● SUPPLIED TEXT
## start
10. Termination. The
obligations of the Underwriters hereunder may be terminated by the
Representative by written notice given to and received by the Company prior to
delivery of and payment for the Firm Stock if, prior to that time, any of the
events described in Section 7(k) or 7(l) shall have occurred or if the
Underwriters shall decline to purchase the Stock for any reason permitted under
this Agreement.
11. Reimbursement of Underwriters’
Expenses. If the Company shall fail to tender the Stock for
delivery to the Underwriters for any reason or (b) the Underwriters shall
decline to purchase the Stock for any reason permitted under this Agreement, the
Company will reimburse the Underwriters for all reasonable out-of-pocket
expenses (including fees and disbursements of counsel) actually incurred by the
Underwriters in connection with this Agreement and the proposed purchase of the
Stock in an amount not to exceed $70,000 in the
aggregate. If this Agreement is terminated pursuant to Section 9 by
reason of the default of one or more Underwriters, the Company shall not be
obligated to reimburse any defaulting Underwriter on account of those
expenses.
## end
● SUPPLIED MATERIAL
## start
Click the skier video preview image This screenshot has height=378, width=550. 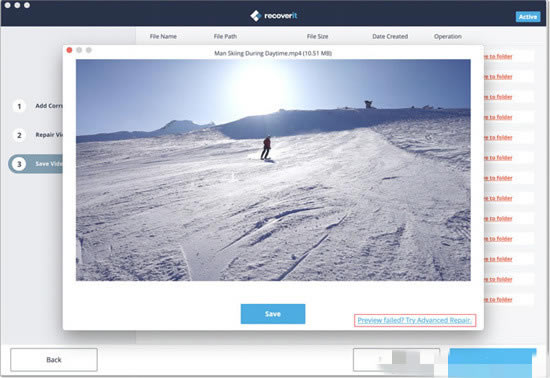pyautogui.click(x=273, y=170)
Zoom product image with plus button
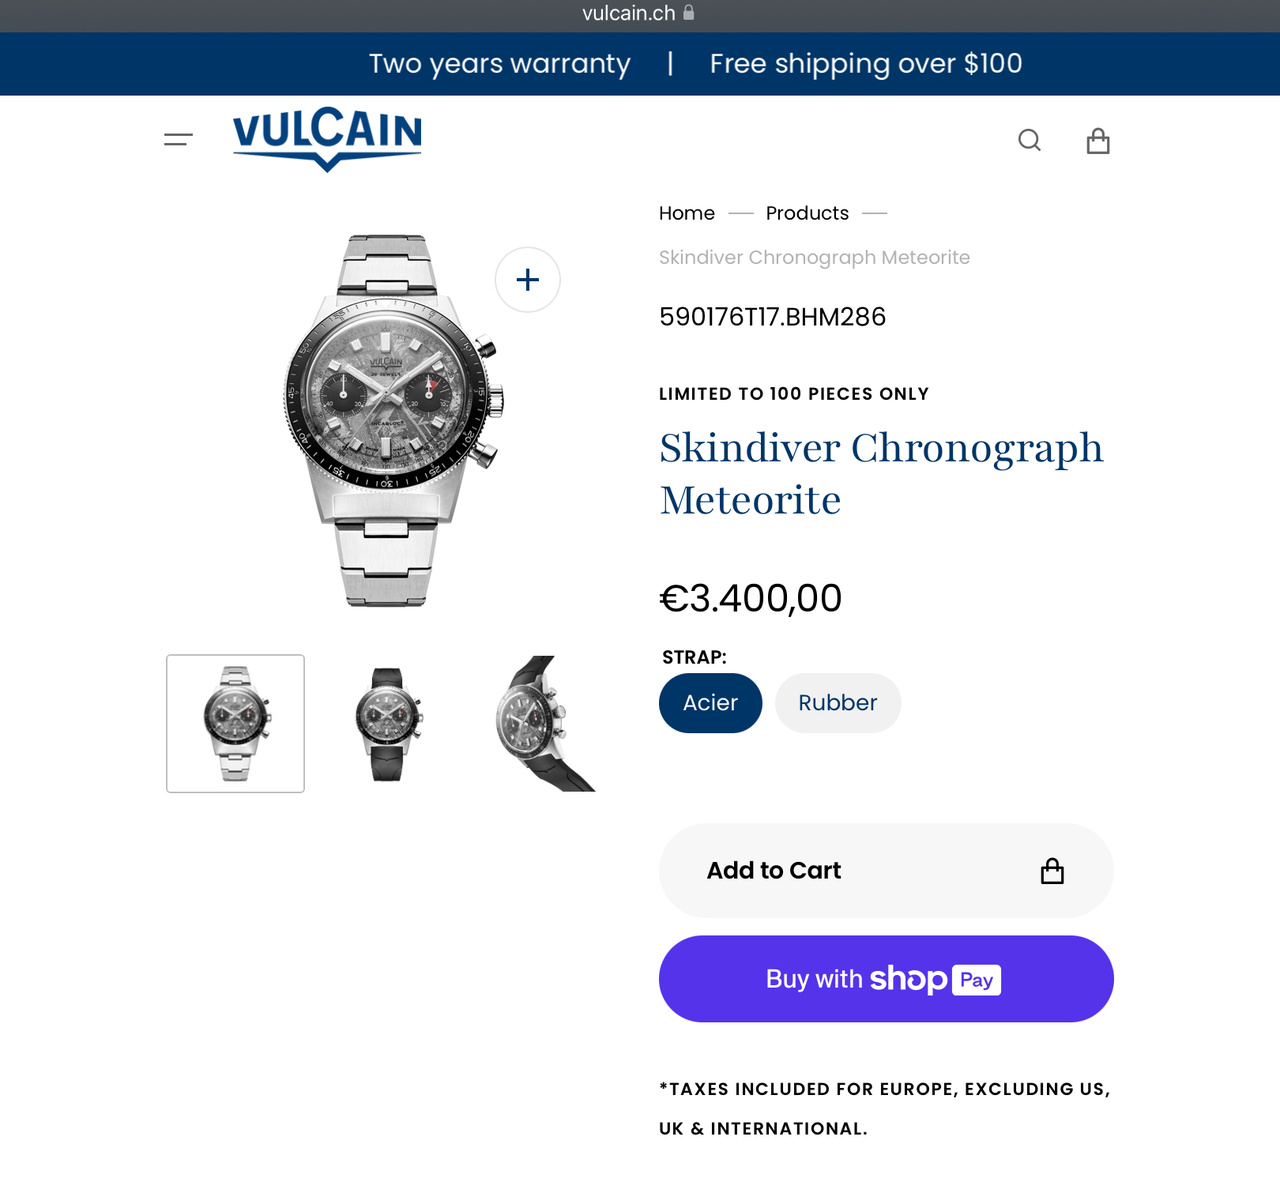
## end
● PROBLEM TO WORK ON
Retype the underwriting agreement excerpt in full, word for word. The material comes from a different source than the underwriting agreement excerpt.

● EXERCISE RESULT
10. Termination. The
obligations of the Underwriters hereunder may be terminated by the
Representative by written notice given to and received by the Company prior to
delivery of and payment for the Firm Stock if, prior to that time, any of the
events described in Section 7(k) or 7(l) shall have occurred or if the
Underwriters shall decline to purchase the Stock for any reason permitted under
this Agreement.
11. Reimbursement of Underwriters’
Expenses. If the Company shall fail to tender the Stock for
delivery to the Underwriters for any reason or (b) the Underwriters shall
decline to purchase the Stock for any reason permitted under this Agreement, the
Company will reimburse the Underwriters for all reasonable out-of-pocket
expenses (including fees and disbursements of counsel) actually incurred by the
Underwriters in connection with this Agreement and the proposed purchase of the
Stock in an amount not to exceed $70,000 in the
aggregate. If this Agreement is terminated pursuant to Section 9 by
reason of the default of one or more Underwriters, the Company shall not be
obligated to reimburse any defaulting Underwriter on account of those
expenses.